American Honda Motor Co. said it plans to recall all 1973-1979 Honda cars sold in this country to check for possible rusting of crossbeams and other undercarriage suspension parts. It was the second major recall by Honda this year to deal with corrosion problems.
A Honda spokesman said the recall notices will not be sent to consumers until early next year, to give the company time to supply dealers with a new kind of antirust paint. "We can't even tell the dealers what to do yet," said the spokesman.
Some accidents have occurred because of the corrosion, which has caused breaks in the lateral suspension arms, front crossbeams and strut coil spring lower supports in some cars, but there have been no injuries, the spokesman said. No details on the number of accidents were provided.
The recall will affect 930,000 Hondas in the 1973 through 1979 model years and will cost $20 million, Honda estimates. Based on a survey it conducted earlier this year, about 2 percent of the cars will require "significant" repairs, Honda said. The company hopes that the new antirust treatment will be sufficient in most cases, the spokesman added.

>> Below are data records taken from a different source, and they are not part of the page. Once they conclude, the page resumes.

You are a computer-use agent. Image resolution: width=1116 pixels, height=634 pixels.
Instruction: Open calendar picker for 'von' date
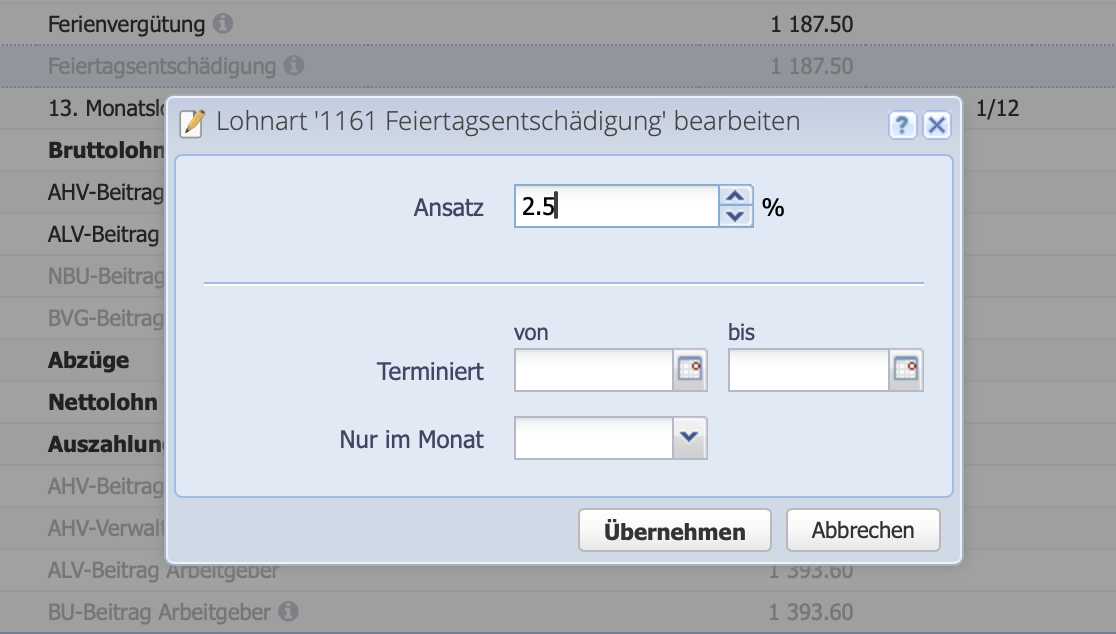[690, 370]
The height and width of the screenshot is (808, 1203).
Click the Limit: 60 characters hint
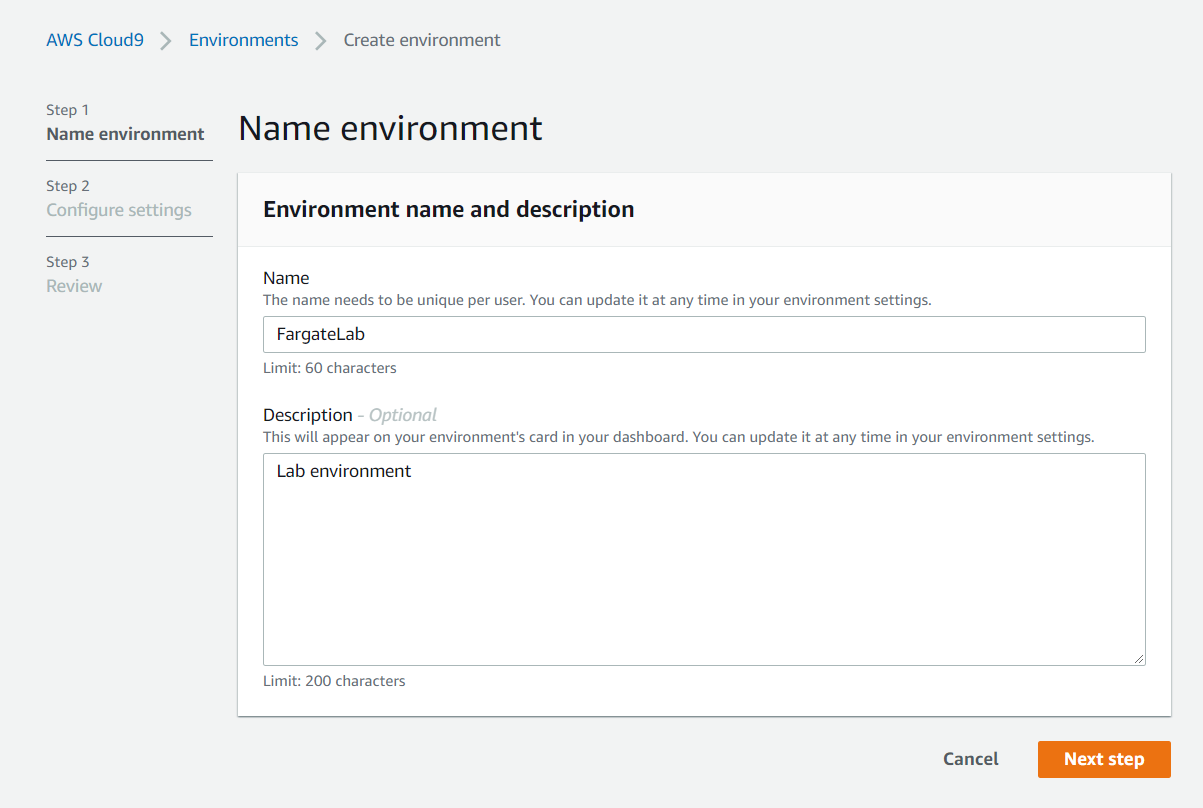click(x=330, y=368)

Last July, Honda and the Federal Trade Commission reached a tentative agreement on a recall of Hondas from the 1975 through 1978 model years to compensate owners for severe rust on the top front fenders. The FTC has not yet taken final action on the program, but assuming that the agency stands by the agreement, Honda will issue recall notices asking owners to check with their dealers to determine elibility for repairs, installation of new fenders, or cash settlements.

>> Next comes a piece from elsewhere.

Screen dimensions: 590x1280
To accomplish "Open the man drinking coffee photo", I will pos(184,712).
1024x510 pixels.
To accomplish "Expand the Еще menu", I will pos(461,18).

The latest recall, on suspension parts, is voluntary, but the National Highway Traffic Safety Administration said yesterday that it had "influenced" Honda's decision.
Honda said it became aware of the problem in December, following a rust recall by one of Honda's Canadian subsidiaries, and the U.S. organization began an investigation in this country. In August, the NHTSA informed Honda that it was conducting an engineering analysis of the undercarriage rust problem in response to owners' complaints and the Canadian recall.
An NHTSA spokesman said Honda had planned to limit the U.S. recall to cars sold in 15 northern states and the District of Columbia, where salt is widely used in winter to prevent icy roads, because the company blames its rust problem on road salt. The safety agency argued that the recall should be nationwide, and it prevailed, the NHTSA's spokesman said.
Honda wouldn't discuss its contacts with the NHTSA, but said the recall will cover all states "as a precautionary measure."
The NHTSA was involved in the suspension recall because of the potential safety hazard. The FTC's action, on the other hand, was not safety-related. The commission's Bureau of Consumer Protection contended that Honda knew, "or should have known," that its fenders were subject to "premature" rusting, and that it violated federal law by failing to disclose this to customers.
The July agreement was followed by a 60-day period for public comment, and the FTC received a two-inch stack of letters from Honda owners pouring out of stream of complaints about rust on fenders and other parts.
Many objected to the FTC-Honda settlement plan, arguing that it didn't cover Hondas from the 1973 and 1974 model years, although these also were vulnerable to the rusting problem, that it failed to include corrosion damage beyond the front fender area, that it provided a cash payment ($150 a fender) that was half the actual repair cost, that it failed to require mailed notices to owners living outside the "salt belt," and that it failed in some cases to cover consumers who purchased used Hondas from original owners.